- [Quoted passage]:
++++

RR Lyrae stars are radially pulsating stars classified into two types: “ab” and “c”. These stars occupy the instability strip in the Hertzsprung-Russell diagram. The RR Lyrae ab (RRab) variable stars oscillate at the fundamental mode while the RR Lyrae c (RRc) stars pulsate in the first overtone. This means that the light curve of the RRab star looks like a saw tooth curve, while the lightcurve of the RRc star looks like a sine wave.
In order to obtain a better understanding of RR Lyrae stars, we want to ultimately create theoretical pulsation models which will inform us of the physical processes that occur during a pulsation cycle. To constrain the model, various stellar input parameters are required, one of which is the metallicity.
For my project, I worked to obtain the metallicity parameter by establishing a relationship with the phase difference of RRab stars. I used lightcurve data from the Transiting Exoplanet Survey Satellite (TESS) and calculated the phase differences using the program Period 04. A phase difference comes from a Fourier transform — which transforms a wave into its individual frequencies to help identify repeating patterns within it. The first frequency is the most prominent in the lightcurve and is known as the fundamental frequency, containing the first phase. The second frequency contains the second phase and so on. Prior research suggests that the phase difference between phase one and three of the Fourier transform of an RRab star’s light curve coincides with the metallicity.
I used the program Period04 to find the phases for RRab stars and compared the first and third phase difference to the stellar metallicity, either from the literature or from our own observations. I spent the summer trying to recreate the experimental results of previous research papers to confirm the success of our process. This research is still being conducted, and we hope to establish a relationship between the phase difference and stellar metallicity, and therefore the metallicity parameter, in the incoming months.

++++

- [Information supplied]:
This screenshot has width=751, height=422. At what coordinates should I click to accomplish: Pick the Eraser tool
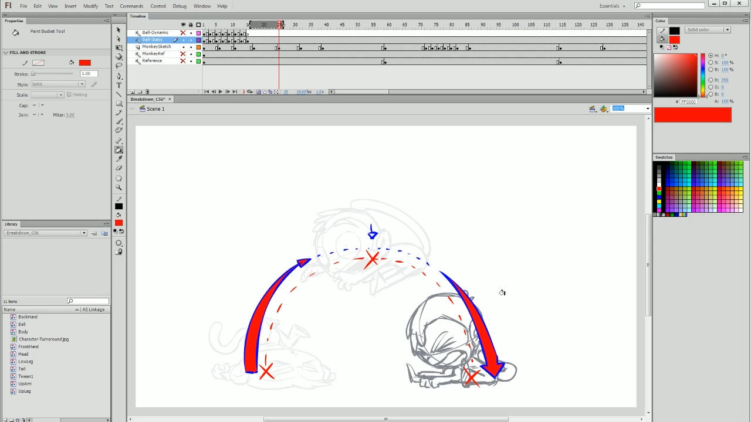(x=119, y=168)
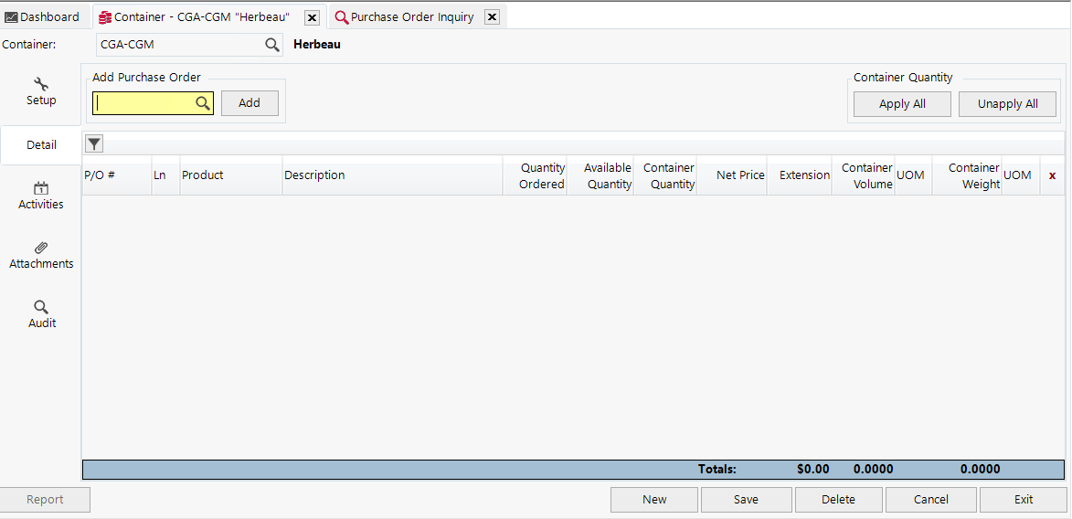Viewport: 1072px width, 519px height.
Task: Click the red x column header
Action: pyautogui.click(x=1052, y=175)
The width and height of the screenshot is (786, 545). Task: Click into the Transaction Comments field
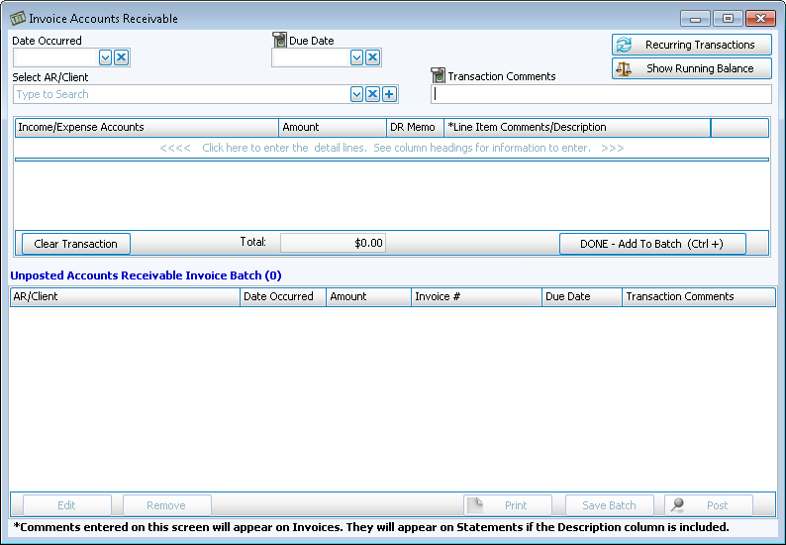[601, 94]
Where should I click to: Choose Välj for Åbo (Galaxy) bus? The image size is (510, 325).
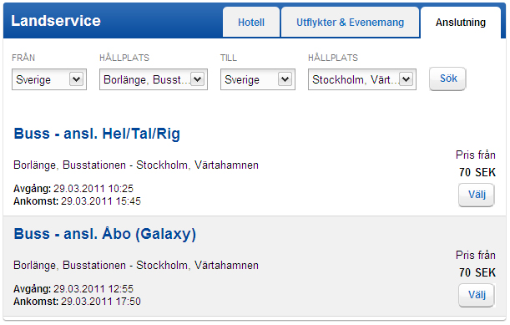pos(477,295)
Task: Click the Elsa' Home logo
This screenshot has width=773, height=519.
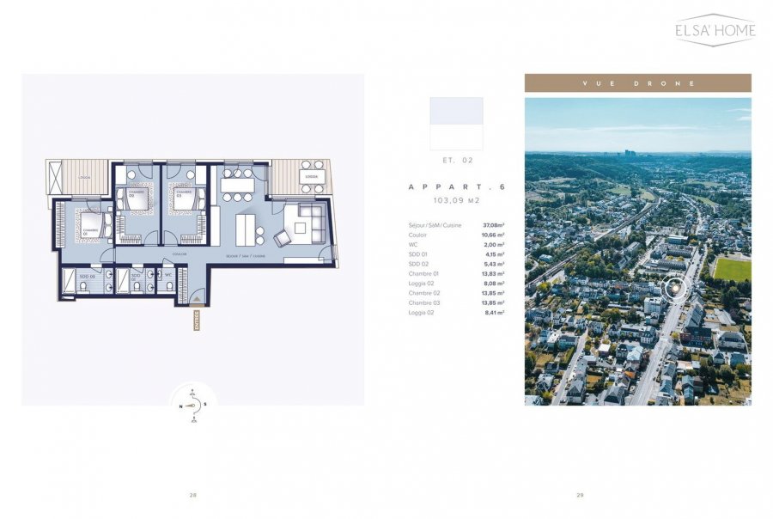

++++

- [Challenge]: Copy everything in the RR Lyrae passage from "I used the program" down to "the incoming months.". Rely only on the RR Lyrae passage for what follows.

- [Solution]:
I used the program Period04 to find the phases for RRab stars and compared the first and third phase difference to the stellar metallicity, either from the literature or from our own observations. I spent the summer trying to recreate the experimental results of previous research papers to confirm the success of our process. This research is still being conducted, and we hope to establish a relationship between the phase difference and stellar metallicity, and therefore the metallicity parameter, in the incoming months.